* [Jouw doel]:
Kun je het materiaal hieronder weergeven als een JSON-lijst van strings, met één string per regel en zonder de lege regels?

[Invoer voor het vinden van tekst en elementen]

■ ■ ■ ■ ■ ■ ■

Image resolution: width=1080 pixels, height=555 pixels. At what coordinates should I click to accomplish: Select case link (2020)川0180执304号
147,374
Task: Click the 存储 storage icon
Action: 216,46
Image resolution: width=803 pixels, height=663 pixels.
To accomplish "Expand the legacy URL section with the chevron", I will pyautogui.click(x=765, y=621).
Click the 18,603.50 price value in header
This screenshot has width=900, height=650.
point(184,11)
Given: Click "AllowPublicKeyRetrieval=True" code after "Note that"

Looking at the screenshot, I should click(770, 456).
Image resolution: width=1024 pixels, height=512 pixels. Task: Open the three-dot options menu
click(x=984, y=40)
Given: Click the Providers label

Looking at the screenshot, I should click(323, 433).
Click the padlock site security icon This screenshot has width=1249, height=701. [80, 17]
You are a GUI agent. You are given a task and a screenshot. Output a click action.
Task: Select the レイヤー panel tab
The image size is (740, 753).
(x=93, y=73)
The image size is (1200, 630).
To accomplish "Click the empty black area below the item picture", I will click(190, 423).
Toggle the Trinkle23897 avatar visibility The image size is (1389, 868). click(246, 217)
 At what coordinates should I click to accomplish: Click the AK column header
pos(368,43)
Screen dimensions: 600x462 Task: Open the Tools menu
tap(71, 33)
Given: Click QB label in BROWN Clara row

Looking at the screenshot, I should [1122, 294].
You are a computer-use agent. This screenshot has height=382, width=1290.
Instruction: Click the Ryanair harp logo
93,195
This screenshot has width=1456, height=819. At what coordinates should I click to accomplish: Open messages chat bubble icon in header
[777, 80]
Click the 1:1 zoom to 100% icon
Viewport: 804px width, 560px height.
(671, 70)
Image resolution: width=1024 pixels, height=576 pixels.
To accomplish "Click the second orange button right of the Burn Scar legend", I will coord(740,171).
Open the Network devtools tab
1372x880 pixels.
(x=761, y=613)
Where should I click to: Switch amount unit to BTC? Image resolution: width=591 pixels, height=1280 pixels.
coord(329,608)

■ ■ ■ ■ ■ ■ ■

* [Oplossing]:
[
  "Image resolution: width=1080 pixels, height=555 pixels. At what coordinates should I click to accomplish: Select case link (2020)川0180执304号",
  "147,374",
  "Task: Click the 存储 storage icon",
  "Action: 216,46",
  "Image resolution: width=803 pixels, height=663 pixels.",
  "To accomplish \"Expand the legacy URL section with the chevron\", I will pyautogui.click(x=765, y=621).",
  "Click the 18,603.50 price value in header",
  "This screenshot has width=900, height=650.",
  "point(184,11)",
  "Given: Click \"AllowPublicKeyRetrieval=True\" code after \"Note that\"",
  "Looking at the screenshot, I should click(770, 456).",
  "Image resolution: width=1024 pixels, height=512 pixels. Task: Open the three-dot options menu",
  "click(x=984, y=40)",
  "Given: Click the Providers label",
  "Looking at the screenshot, I should click(323, 433).",
  "Click the padlock site security icon This screenshot has width=1249, height=701. [80, 17]",
  "You are a GUI agent. You are given a task and a screenshot. Output a click action.",
  "Task: Select the レイヤー panel tab",
  "The image size is (740, 753).",
  "(x=93, y=73)",
  "The image size is (1200, 630).",
  "To accomplish \"Click the empty black area below the item picture\", I will click(190, 423).",
  "Toggle the Trinkle23897 avatar visibility The image size is (1389, 868). click(246, 217)",
  " At what coordinates should I click to accomplish: Click the AK column header",
  "pos(368,43)",
  "Screen dimensions: 600x462 Task: Open the Tools menu",
  "tap(71, 33)",
  "Given: Click QB label in BROWN Clara row",
  "Looking at the screenshot, I should [1122, 294].",
  "You are a computer-use agent. This screenshot has height=382, width=1290.",
  "Instruction: Click the Ryanair harp logo",
  "93,195",
  "This screenshot has width=1456, height=819. At what coordinates should I click to accomplish: Open messages chat bubble icon in header",
  "[777, 80]",
  "Click the 1:1 zoom to 100% icon",
  "Viewport: 804px width, 560px height.",
  "(671, 70)",
  "Image resolution: width=1024 pixels, height=576 pixels.",
  "To accomplish \"Click the second orange button right of the Burn Scar legend\", I will coord(740,171).",
  "Open the Network devtools tab",
  "1372x880 pixels.",
  "(x=761, y=613)",
  "Where should I click to: Switch amount unit to BTC? Image resolution: width=591 pixels, height=1280 pixels.",
  "coord(329,608)"
]